Certains soins durent une heure, d’autres, jusqu’à une journée si la personne a connu des atteintes physiques. Face à des meurtres, des suicides, des accidents de la route, des soins de restauration ou de reconstruction peuvent être nécessaires. Notre but, c’est de rendre son visage au défunt. Parfois, j’utilise une photo comme modèle. Lorsque l’on y parvient, c’est très gratifiant. Moi, j’appuie sur la touche off : lorsque je fais mon soin, je suis totalement coupée de mes émotions. Je ne ressens pas de dégoût, pas de peur, pas d’épouvante, je me concentre sur le côté technique. Je dis souvent qu’on est des psychopathes à temps partiel. Si je vais me balader dans une forêt et que je tombe sur un cadavre, je vais hurler. Mais si je vois ce même cadavre sur une table d’autopsie, je revêts ma blouse et mes gants et je vais m’en occuper en professionnelle. J’ai connu des gens qui ont passé leur diplôme, mais n’ont pas pu exercer : ils faisaient des cauchemars.
Ce métier est désocialisant : je peux être appelée à n’importe quelle heure. Je me rappelle une fois avoir travaillé sur onze personnes consécutives, pendant dix-sept heures trente, non-stop. Les trois premières années de mon entreprise, je n’ai pas pris un seul dimanche. Mais quand je m’éloigne de lui, ce métier me rattrape. Maintenant, il est mieux encadré et les nouvelles générations ne veulent pas tout sacrifier pour leur travail.
En France, la dernière image des morts est très importante. Les gens veulent voir leurs défunts, c’est une manière de commencer le processus de deuil. J’ai vu récemment combien le Covid et ses restrictions sanitaires avaient traumatisé les familles. C’était dur pour elles, mais avec cette crise, il y a des priorités. Risquer de contaminer des personnes vulnérables, qui n’auraient pas eu accès aux soins à cette période, était bien plus grave que d’empêcher les proches d’une personne décédée de la revoir une dernière fois.

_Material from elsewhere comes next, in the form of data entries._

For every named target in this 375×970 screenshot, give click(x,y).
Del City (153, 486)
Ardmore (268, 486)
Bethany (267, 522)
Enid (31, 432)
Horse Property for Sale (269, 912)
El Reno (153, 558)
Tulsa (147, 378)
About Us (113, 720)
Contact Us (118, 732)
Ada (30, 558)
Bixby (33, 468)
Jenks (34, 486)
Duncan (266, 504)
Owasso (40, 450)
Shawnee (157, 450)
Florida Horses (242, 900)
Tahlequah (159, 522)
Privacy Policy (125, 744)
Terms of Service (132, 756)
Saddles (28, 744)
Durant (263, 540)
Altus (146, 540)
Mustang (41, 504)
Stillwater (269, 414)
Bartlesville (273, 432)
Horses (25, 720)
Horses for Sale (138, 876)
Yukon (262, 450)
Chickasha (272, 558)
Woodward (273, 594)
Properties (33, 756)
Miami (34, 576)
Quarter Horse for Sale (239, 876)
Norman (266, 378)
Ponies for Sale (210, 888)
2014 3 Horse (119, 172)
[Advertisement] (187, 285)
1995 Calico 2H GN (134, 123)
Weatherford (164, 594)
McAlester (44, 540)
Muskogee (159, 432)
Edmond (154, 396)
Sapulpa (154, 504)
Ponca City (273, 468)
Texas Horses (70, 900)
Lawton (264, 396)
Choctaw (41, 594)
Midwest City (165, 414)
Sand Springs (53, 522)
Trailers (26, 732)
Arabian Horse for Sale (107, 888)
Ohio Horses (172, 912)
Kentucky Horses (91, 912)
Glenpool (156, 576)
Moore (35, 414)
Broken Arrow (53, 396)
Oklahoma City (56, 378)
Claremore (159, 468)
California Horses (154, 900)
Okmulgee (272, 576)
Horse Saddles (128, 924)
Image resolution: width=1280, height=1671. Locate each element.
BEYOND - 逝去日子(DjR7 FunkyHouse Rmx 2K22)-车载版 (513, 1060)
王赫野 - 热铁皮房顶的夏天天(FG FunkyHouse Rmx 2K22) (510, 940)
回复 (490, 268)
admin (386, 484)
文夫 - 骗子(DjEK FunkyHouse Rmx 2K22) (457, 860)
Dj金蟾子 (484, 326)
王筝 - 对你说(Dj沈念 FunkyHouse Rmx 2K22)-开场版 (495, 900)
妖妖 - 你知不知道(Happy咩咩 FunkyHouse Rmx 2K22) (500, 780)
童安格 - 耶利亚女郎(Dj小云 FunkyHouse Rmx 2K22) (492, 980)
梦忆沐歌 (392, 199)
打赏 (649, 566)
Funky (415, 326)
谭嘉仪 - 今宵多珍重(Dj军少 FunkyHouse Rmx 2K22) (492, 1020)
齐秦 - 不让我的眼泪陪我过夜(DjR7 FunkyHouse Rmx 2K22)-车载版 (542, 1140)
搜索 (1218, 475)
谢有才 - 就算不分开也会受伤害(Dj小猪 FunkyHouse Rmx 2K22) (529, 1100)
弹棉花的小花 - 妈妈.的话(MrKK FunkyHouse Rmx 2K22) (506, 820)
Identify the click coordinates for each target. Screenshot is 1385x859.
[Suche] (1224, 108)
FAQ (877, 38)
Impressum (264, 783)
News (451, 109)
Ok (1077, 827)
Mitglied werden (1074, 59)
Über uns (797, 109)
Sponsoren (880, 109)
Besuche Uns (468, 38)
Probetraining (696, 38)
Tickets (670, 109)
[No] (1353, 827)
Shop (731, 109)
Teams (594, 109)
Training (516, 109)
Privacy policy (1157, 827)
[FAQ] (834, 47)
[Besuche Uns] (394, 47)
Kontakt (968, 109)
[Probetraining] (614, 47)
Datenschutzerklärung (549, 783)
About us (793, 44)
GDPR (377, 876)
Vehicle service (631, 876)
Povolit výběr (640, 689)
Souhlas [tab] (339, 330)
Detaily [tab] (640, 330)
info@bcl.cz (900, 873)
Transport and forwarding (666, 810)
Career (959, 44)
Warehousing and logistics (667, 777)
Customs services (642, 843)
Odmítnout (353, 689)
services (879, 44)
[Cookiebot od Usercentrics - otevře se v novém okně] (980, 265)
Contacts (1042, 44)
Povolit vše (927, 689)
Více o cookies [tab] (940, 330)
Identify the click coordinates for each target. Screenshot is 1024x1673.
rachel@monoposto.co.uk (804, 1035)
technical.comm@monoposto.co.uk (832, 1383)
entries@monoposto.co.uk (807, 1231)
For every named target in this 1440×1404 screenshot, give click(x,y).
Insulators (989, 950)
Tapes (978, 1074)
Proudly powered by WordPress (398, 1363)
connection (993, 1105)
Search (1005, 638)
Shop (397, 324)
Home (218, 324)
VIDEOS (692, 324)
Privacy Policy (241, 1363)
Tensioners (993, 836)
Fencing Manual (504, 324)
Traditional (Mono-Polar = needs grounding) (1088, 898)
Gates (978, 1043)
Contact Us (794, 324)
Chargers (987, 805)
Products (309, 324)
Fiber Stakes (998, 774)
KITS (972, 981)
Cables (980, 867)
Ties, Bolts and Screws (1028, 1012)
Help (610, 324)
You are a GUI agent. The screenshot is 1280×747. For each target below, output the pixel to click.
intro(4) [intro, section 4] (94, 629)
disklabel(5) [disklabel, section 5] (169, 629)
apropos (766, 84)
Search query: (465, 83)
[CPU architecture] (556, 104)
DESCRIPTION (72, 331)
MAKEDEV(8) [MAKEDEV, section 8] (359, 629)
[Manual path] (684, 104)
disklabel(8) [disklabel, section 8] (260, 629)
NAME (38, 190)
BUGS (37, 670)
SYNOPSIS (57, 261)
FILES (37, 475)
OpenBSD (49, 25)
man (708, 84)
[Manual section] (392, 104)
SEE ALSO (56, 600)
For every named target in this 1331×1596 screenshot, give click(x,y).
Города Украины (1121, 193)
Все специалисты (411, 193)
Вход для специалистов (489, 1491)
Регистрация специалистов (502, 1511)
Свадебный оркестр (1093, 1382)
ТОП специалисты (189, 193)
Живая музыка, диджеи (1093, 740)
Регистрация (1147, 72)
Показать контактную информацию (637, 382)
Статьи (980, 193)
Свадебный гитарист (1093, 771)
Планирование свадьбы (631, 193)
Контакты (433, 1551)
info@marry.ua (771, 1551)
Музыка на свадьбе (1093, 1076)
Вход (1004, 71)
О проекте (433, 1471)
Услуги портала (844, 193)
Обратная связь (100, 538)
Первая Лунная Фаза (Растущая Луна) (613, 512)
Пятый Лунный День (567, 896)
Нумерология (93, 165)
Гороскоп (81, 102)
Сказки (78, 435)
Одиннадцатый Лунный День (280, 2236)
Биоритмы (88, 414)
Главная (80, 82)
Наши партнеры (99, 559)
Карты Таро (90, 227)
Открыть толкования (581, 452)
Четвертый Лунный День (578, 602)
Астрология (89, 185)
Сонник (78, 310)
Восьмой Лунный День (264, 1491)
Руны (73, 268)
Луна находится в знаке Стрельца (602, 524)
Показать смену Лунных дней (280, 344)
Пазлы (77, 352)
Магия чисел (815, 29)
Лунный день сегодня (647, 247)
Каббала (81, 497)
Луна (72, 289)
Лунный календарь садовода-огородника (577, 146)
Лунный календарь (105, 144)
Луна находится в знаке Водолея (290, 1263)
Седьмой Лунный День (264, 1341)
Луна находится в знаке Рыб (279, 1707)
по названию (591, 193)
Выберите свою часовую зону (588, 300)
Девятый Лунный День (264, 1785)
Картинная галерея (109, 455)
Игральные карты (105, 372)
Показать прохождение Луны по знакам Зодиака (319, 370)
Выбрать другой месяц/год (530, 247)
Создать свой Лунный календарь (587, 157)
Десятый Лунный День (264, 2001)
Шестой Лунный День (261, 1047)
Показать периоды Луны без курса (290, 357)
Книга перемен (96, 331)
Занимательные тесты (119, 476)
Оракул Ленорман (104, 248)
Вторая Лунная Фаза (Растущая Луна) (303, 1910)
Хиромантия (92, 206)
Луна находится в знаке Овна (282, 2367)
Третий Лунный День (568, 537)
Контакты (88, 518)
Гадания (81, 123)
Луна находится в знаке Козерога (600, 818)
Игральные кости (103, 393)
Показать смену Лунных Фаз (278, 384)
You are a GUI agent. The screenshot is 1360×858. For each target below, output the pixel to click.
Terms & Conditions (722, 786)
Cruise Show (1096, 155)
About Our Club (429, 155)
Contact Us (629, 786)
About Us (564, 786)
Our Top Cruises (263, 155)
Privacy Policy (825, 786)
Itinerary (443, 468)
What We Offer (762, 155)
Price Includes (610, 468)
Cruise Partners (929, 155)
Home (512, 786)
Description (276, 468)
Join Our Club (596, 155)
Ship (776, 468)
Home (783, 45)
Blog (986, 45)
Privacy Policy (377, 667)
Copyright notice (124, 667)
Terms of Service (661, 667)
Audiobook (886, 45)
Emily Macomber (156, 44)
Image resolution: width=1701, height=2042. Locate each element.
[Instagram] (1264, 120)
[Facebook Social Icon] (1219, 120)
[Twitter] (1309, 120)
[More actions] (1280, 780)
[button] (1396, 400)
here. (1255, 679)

Depuis vingt ans que j’exerce, le milieu a beaucoup évolué. Il était fermé et misogyne. Mais la série Six Feet Under a fait connaître le métier et il se féminise largement. Mes deux filles travaillent dans le secteur : l’une est conseillère funéraire, la seconde réalise les soins avec moi. C’est une affaire de famille ! En étant thanatopractrice, ce n’est pas mon rapport à la mort qui a changé, c’est mon rapport à la vie : alors que la plupart des gens oublient qu’ils peuvent mourir n’importe quand, moi j’y suis confrontée tous les jours. Je ne remets plus les choses au lendemain. Je vis intensément."